■ Provided text
§ §

Reputation: 1347
I'm trying to read a file into my oracle table as a blob. The file is *.gz data. I looked around the 'net and found some examples, and this is what I've come up with:
create or replace PROCEDURE upload_supp_data IS src_file BFILE; dst_file BLOB; lgh_file BINARY_INTEGER; data_dir varchar2(20) := '/tmp/'; file_name varchar2(50) := '200912020200.rep-ids-top50-sip.txt.gz'; BEGIN src_file := BFILENAME (data_dir, file_name); -- insert a NULL record to lock INSERT INTO alarms_supplemental (alarm_id, resource_id, supplementaldata ) VALUES (13794740, 1, EMPTY_BLOB () ) RETURNING supplementaldata INTO dst_file; -- lock record SELECT supplementaldata INTO dst_file FROM alarms_supplemental WHERE alarm_id = 13794740 FOR UPDATE; -- open the file DBMS_LOB.fileopen (src_file, DBMS_LOB.file_readonly); -- determine length lgh_file := DBMS_LOB.getlength (src_file); -- read the file DBMS_LOB.loadfromfile (dst_file, src_file, lgh_file); -- update the blob field UPDATE ALARMS_SUPPLEMENTAL SET supplementaldata = dst_file WHERE ALARM_ID = 13794740; -- close file DBMS_LOB.fileclose (src_file); END upload_supp_data;
When I run this, I get these errors:
ORA-22285: non-existent directory or file for FILEOPEN operation ORA-06512: at "SYS.DBMS_LOB", line 635 ORA-06512: at "AIP_DBA.UPLOAD_SUPP_DATA", line 29 ORA-06512: at line 2 Process exited.
I've played around with the path various ways, ie '/tmp/', 'tmp', '/tmp'. The filename is correct, so I'm at a loss as to what's wrong. This is actually the first stored procedure I've ever written, so this might be a really simple thing. I hope someone can help me with this. I'm using Oracle SQL Developer, by the way.

§ §

■ Provided material
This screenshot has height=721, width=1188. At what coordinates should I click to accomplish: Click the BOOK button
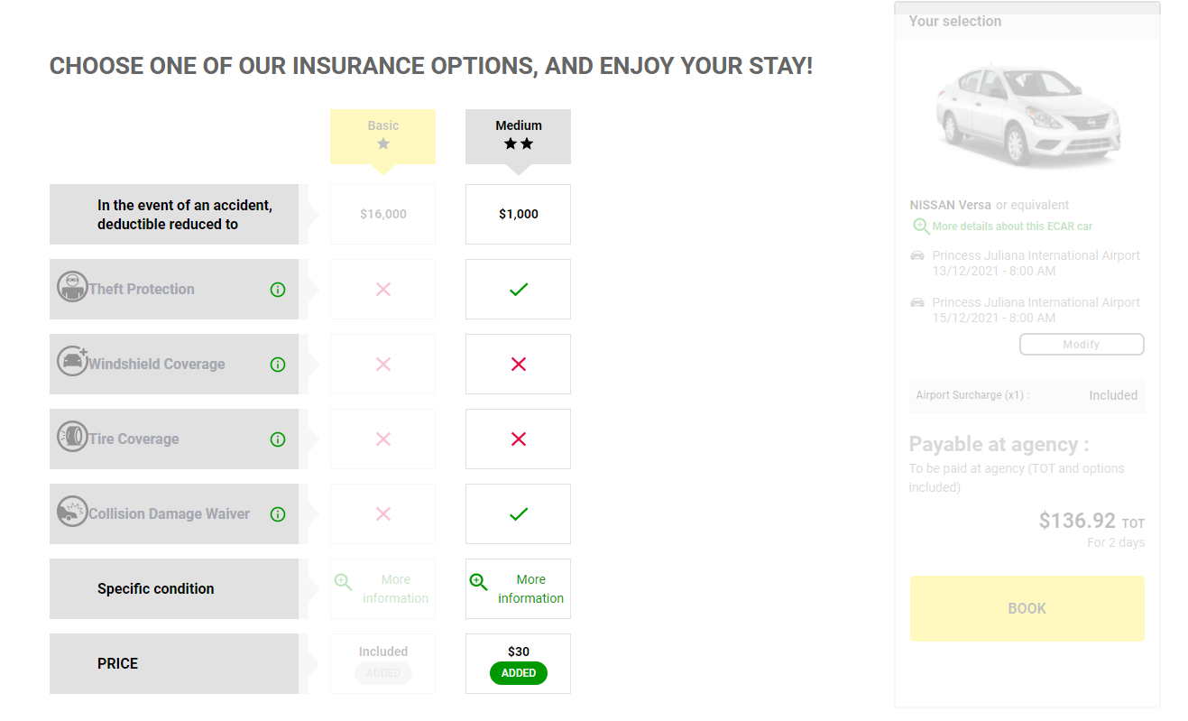click(x=1027, y=608)
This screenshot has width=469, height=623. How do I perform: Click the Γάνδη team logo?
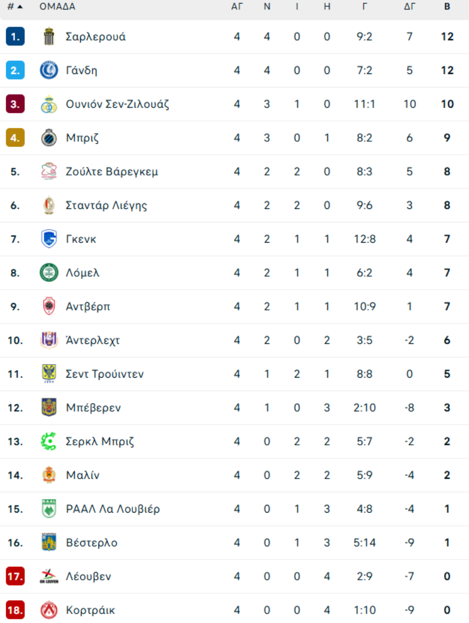tap(49, 70)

§ §

■ What is expected
Answer these about the Oracle question above:
1. What kind of data is the file the writer wants to load?
2. Which error code is listed first when the procedure runs?
3. What tool does the writer say they are using?

■ Exercise answer
1. *.gz data
2. ORA-22285
3. Oracle SQL Developer